⑬保険診療と自由診療

投稿日:2017年1月22日

カテゴリ:埼東よみうりコラム記事

前回、外国製の外注歯科技工物の話に触れましたが、同時期に外国製の歯科技工物から日本で認められていない金属が検出されたというテレビ報道がありビックリしています。

日本の保険診療では国の決めた材料の中で行わねばなりませんが、外国製の技工物から検出されたものは、日本で認められていないどころかWHOでは発癌物質となっています。また、恐らくほんの一部の事で心配する必要はないとは思いますが、日本の技工士が海外に発注していた事もテレビに取り上げられたのには驚きました。

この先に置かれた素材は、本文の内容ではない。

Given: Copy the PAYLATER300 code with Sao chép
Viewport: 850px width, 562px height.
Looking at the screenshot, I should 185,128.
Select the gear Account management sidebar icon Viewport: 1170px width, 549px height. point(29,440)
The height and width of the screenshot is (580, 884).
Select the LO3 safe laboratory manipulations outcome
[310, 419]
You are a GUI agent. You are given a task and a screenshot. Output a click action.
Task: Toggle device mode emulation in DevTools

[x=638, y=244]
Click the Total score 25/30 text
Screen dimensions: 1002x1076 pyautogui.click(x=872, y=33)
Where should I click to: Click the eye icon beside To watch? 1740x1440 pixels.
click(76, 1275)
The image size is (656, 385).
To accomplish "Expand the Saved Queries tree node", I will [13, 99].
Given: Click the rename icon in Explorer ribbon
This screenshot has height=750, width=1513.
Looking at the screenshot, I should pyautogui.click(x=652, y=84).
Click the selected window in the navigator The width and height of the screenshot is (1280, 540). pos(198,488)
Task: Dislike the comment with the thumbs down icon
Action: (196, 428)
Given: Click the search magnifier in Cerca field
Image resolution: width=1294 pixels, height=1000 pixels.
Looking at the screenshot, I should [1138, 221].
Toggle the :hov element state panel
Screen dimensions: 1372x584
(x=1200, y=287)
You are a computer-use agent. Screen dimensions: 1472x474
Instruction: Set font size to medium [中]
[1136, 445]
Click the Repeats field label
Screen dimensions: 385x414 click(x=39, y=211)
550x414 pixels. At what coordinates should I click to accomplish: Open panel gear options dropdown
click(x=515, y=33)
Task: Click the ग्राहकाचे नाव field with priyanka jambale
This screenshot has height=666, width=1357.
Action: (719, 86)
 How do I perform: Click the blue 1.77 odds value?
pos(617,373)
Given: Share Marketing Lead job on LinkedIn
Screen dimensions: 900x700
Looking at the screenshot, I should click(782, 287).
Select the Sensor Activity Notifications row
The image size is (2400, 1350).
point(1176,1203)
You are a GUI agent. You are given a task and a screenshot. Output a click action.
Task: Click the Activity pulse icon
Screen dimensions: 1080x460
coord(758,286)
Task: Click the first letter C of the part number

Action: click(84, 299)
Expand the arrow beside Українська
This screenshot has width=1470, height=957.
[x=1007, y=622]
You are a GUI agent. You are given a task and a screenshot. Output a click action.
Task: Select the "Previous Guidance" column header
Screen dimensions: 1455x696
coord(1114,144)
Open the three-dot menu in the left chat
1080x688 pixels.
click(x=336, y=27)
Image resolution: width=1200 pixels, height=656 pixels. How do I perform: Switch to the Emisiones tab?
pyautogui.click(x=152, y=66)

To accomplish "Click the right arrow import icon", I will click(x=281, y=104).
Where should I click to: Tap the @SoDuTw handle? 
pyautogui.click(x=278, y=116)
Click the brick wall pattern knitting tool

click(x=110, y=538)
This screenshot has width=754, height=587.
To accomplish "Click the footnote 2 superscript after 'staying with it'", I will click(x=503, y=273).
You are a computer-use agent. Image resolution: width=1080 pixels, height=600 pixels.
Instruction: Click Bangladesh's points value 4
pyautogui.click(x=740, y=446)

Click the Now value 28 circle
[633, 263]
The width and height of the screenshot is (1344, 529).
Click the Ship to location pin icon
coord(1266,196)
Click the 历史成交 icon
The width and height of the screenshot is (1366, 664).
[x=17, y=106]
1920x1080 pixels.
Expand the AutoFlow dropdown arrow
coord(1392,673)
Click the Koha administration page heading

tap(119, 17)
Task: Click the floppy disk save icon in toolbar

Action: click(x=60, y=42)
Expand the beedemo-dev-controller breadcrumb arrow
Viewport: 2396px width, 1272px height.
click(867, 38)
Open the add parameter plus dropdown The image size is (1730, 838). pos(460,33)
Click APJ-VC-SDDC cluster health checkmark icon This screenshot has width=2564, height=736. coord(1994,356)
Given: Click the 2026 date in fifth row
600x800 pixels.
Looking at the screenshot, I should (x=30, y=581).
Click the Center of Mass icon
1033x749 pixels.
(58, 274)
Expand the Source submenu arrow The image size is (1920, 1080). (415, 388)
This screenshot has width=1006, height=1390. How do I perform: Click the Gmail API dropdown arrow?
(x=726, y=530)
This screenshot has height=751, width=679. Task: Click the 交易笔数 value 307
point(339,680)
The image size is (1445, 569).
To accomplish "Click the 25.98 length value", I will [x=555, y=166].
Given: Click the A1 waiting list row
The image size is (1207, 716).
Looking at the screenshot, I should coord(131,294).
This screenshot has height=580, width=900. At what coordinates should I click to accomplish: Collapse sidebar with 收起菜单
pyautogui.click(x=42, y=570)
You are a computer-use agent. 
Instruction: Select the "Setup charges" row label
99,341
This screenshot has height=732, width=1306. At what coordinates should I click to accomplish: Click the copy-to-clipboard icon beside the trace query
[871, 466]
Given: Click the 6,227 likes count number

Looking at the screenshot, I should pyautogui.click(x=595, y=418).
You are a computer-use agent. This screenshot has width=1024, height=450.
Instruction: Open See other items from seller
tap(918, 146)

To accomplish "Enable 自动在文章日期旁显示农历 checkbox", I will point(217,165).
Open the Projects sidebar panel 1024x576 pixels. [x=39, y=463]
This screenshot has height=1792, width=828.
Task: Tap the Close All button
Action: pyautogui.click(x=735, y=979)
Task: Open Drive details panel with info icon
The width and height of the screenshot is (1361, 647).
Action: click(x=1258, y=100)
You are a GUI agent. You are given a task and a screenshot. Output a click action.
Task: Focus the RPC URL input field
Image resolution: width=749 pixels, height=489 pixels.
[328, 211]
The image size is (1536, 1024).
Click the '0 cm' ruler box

ところで、技工士に代表される様に歯科では被せる冠等(審美歯科)により保険診療と自費診療があります。基本的には、見た目や丈夫さや快適さを考えなければ全て保険診療で賄えます。通常保険診療では負担額が3割なので、1万円の治療で約3300円を払う事になりますが、自由診療では10割負担なので1万円となり、治療費が高額になります。しかし、保険の制約を受けないので質の良い材料を使えたり、最先端の治療を提供する事ができます。

矯正治療やセラミック治療やレーザー治療やインプラント治療等、自由診療の治療費は歯科医がそれぞれ適正価格を決めています。ただ、高額医療費は条件をクリアすれば医療控除が受けられ、治療費の一部が戻ってきます。昔は歯を削り、歯型を取ってから脅迫のように「保険と自費を選べますが何を被せますか?」と聞かれたそうです。

しかし、型を取った後作るのは技工士で、自費診療にして高級な材質で作るのも技工士なのに値段が上がるのはなぜでしょう。もし型を取った後、技工士任せで材料だけ変えたものを自由診療で高額にするなら、ただの材料屋となってしまう気がします。

被せる材料により削り方も削る量もその後の保証も歯科医が責任持つから保険より高額なはずです。治療を受ける皆さんも技術は元より、制作物や材料まで厳選する意識を持って頂ければと思います。